Centrale Raad van Beroep
In deze zaak gaat het om een hoger beroep van appellante tegen de weigering van een WIA-uitkering door het Uitvoeringsinstituut werknemersverzekeringen (Uwv). Het Uwv had op 7 oktober 2013 vastgesteld dat appellante met ingang van 12 november 2013 minder dan 35% arbeidsongeschikt was, en dit besluit werd in een eerder stadium door de rechtbank Overijssel bevestigd. Appellante was het niet eens met deze beslissing en stelde dat haar functionele mogelijkheden waren onderschat en dat er een urenbeperking had moeten worden aangenomen. Tijdens de zitting op 25 september 2015 heeft appellante haar standpunten toegelicht, waarbij zij ook aangaf dat de geselecteerde functies niet geschikt voor haar waren vanwege de blootstelling aan omgevingsgeluiden.

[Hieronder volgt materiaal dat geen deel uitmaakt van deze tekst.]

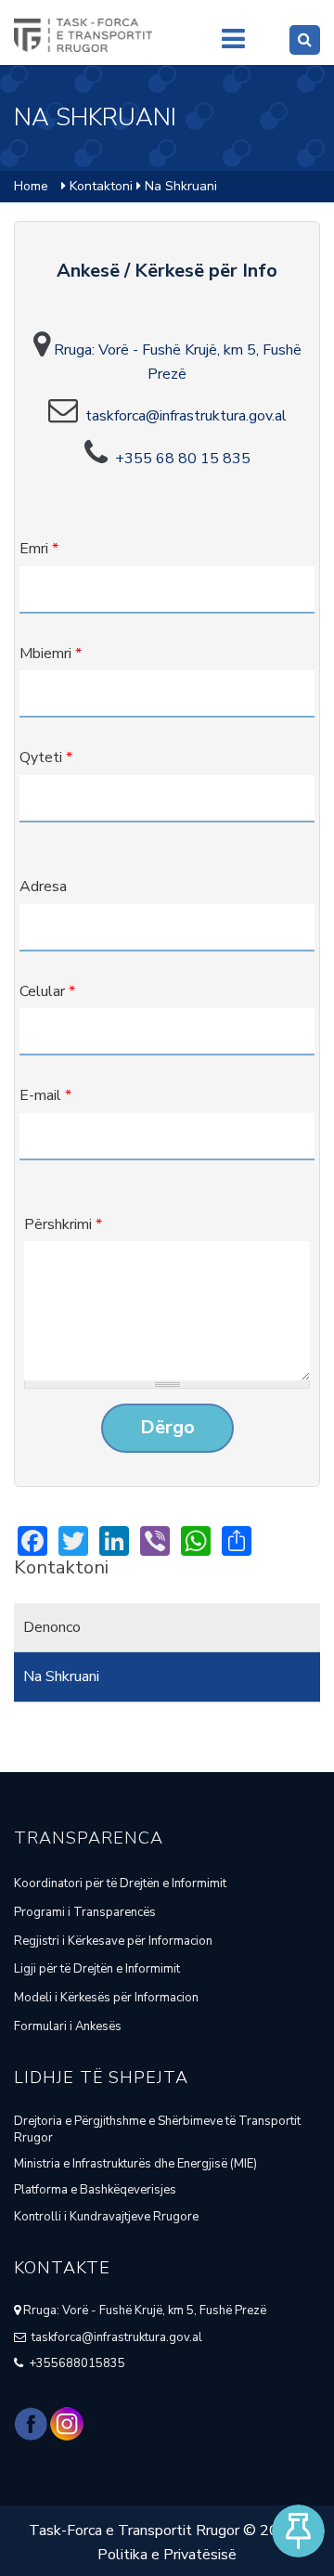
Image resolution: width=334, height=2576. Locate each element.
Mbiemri (50, 653)
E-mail (45, 1095)
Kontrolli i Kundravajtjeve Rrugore (106, 2216)
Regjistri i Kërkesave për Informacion (113, 1941)
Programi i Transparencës (85, 1912)
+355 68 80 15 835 (179, 458)
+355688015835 (74, 2363)
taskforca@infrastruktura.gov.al (186, 416)
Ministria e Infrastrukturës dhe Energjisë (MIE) (135, 2163)
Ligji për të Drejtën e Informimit (97, 1969)
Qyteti (45, 757)
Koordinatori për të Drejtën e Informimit (120, 1883)
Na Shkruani (61, 1676)
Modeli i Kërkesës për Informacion (106, 1997)
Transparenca (88, 1838)
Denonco (52, 1627)
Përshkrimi (63, 1224)
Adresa (43, 886)
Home (31, 186)
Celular (47, 991)
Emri (38, 548)
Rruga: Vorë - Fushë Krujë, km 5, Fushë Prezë (143, 2310)
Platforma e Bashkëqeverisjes (95, 2189)
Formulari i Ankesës (68, 2026)
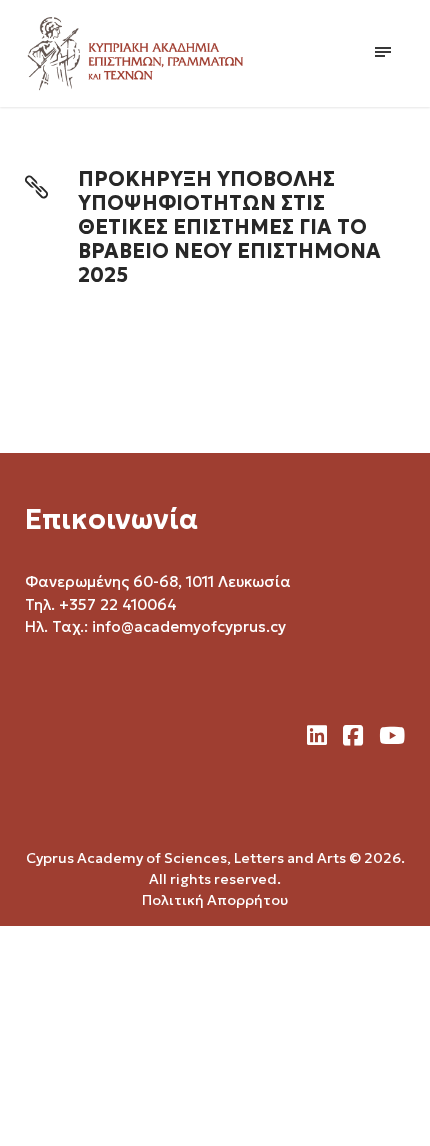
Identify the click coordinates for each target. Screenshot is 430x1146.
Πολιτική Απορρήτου (215, 900)
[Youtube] (392, 736)
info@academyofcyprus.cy (189, 626)
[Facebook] (353, 736)
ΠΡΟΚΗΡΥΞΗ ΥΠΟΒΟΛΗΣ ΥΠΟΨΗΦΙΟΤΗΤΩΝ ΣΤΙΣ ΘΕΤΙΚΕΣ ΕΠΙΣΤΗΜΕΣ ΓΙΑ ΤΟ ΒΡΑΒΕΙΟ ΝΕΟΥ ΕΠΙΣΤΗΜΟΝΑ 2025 (229, 227)
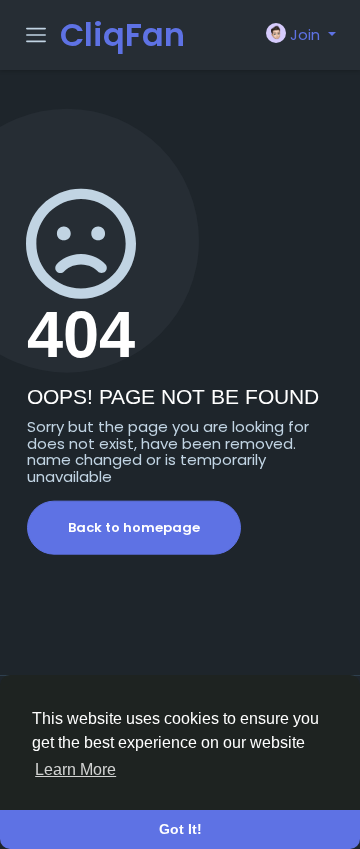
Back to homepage (134, 527)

De Centrale Raad van Beroep heeft de gronden van appellante beoordeeld en geconcludeerd dat deze voornamelijk een herhaling waren van eerder aangevoerde argumenten. De Raad oordeelde dat de rechtbank terecht had overwogen dat de medische en arbeidskundige grondslag van het bestreden besluit juist was. De Raad bevestigde dat de verzekeringsarts bezwaar en beroep voldoende had toegelicht waarom er geen aanleiding was voor verdergaande beperkingen en dat de beperkingen die waren vastgesteld, passend waren bij de medische situatie van appellante.
Uiteindelijk heeft de Raad het hoger beroep afgewezen en de aangevallen uitspraak bevestigd, zonder aanleiding te zien voor schadevergoeding of een veroordeling in de proceskosten. De uitspraak werd gedaan door een meervoudige kamer, met J.P.M. Zeijen als voorzitter, en is openbaar uitgesproken op 18 december 2015.